En douze années de présence à l’Elysée de Jacques Chirac, la Côte d’ivoire, le « miroir de la France », « le bon élève du capitalisme occidental », n’est-elle pas devenue l’ombre d’elle-même ? Même les touristes n’aiment plus y aller à cause de l’insécurité provoquée par les seigneurs étrangers de la déstabilisation. Pour leur part, le Centrafrique et le Tchad ne sont-ils pas des Etats que sur le papier ? Rien dans leur organisation montre qu’ils sont encore économiquement viables. Le Rwanda, quant à lui, n’a-t-il pas rompu ses relations diplomatiques avec la France ? Seuls pays à peu près viables du pré-carré français ; Le Gabon, le Cameroun, le Burkina Faso, le Mali et le Niger. Un triste bilan du chiraquisme !

Les historiens ne seront pas tendres quand ils noirciront les pages sur les années africaines de Jacques Chirac à l’Elysée.

C’est pendant les douze années de présidence de Jacques Chirac que l’Afrique a accru son appauvrissement, situation qui est allée de pair avec l’augmentation des interventions militaires surie continent, non pour aider à promouvoir le développement des pays concernés et l’émancipation de leurs peuples, mais pour asseoir l’influence néfaste de ce que les associations humanitaires appellent, la Françafrique. Résultat, il n’y a plus d’avenir à rester en Afrique ; La jeunesse dans sa majorité voudrait traverser la Méditerranée même si c’est à la nage pour échapper à la misère ambiante. Quant à l’élite qui souhaite étudier hors de l’Afrique où les universités n’ont d’université que le nom, les politiques d’immigration favorisées par Jacques Chirac et ses ministres de l’intérieur successifs, Jean-Louis Debré, qui lâcha l’église Saint-Bernard à Paris en 1996 au moment où le prêtre lisait la messe, pour en chasser les sans papiers qui y avaient trouvé refuge, et Nicolas Sarkozy, qui croit chasser les Africains de France après qu’ils eurent libéré cette France au moment où la famille Sarkozy se trouvait derrière le rideau de fer en Hongrie, pays qui faisait partie du Pacte de Varsovie donc, ennemi par excellence de la France.
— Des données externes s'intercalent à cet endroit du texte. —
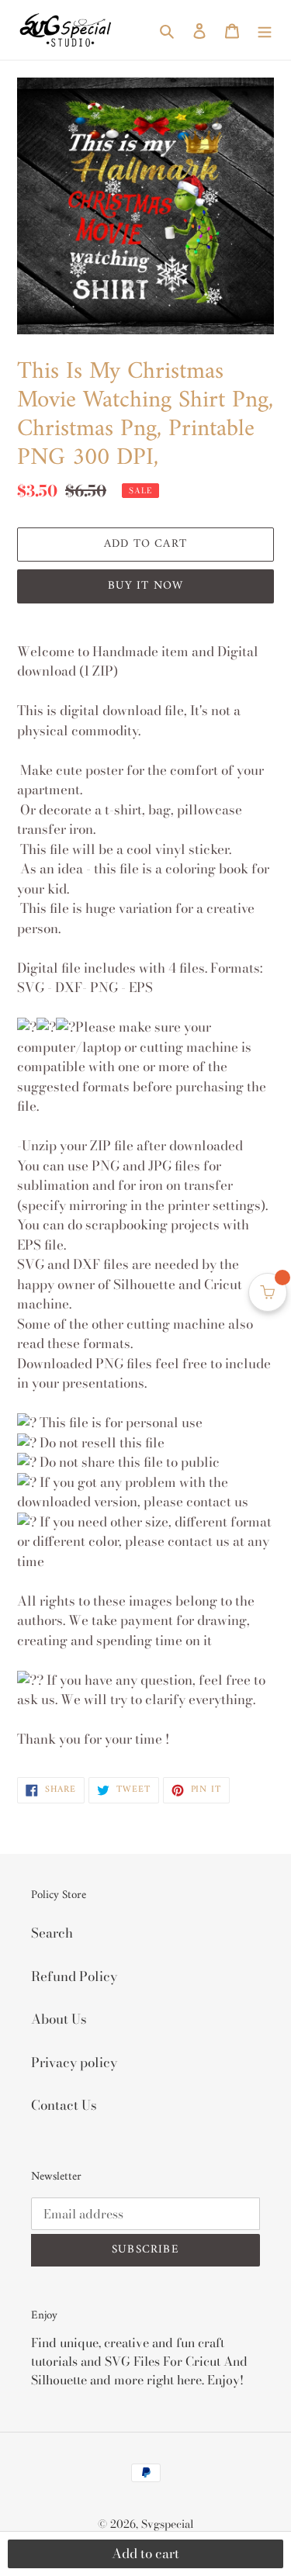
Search (52, 1933)
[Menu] (264, 30)
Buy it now (146, 586)
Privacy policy (74, 2062)
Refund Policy (74, 1976)
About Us (59, 2019)
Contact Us (64, 2105)
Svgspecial (167, 2524)
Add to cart (145, 2553)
Ces politiques d’immigration, disions-nous, ont fait déserter les étudiants africains de la destination France au profit d’autres pays d’Europe, d’Amérique, et de plus en plus, la Chine et le Brésil. Tout ce que Nicolas Sarkozy a pu trouver à proposer aux étudiants africains, c’est son concept d’ « immigration choisie » dont personne ne veut entendre parler sur le continent noir.
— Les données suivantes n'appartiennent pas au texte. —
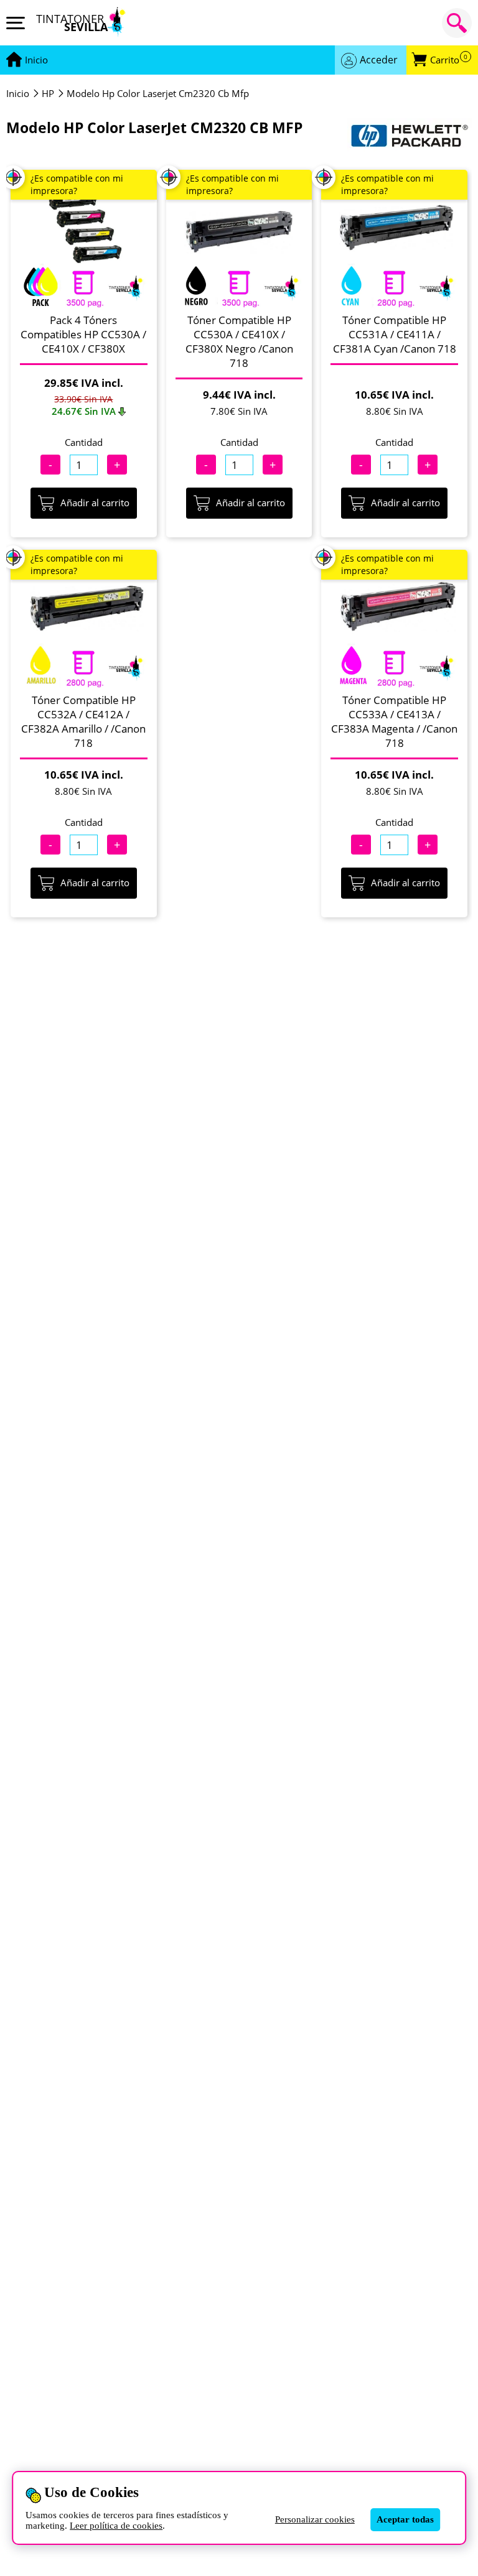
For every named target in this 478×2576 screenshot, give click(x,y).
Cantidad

Les historiens ne seront pas tendres quand ils noirciront les pages sur les années africaines de Jacques Chirac à l’Elysée. Pour avoir fait du mal au continent alors qu’il a passé son temps à se montrer comme son indéfectible défenseur, Jacques Chirac ne sera pas regretté en Afrique. Tant mieux, si son successeur à l’Elysée sera un peu plus fréquentable.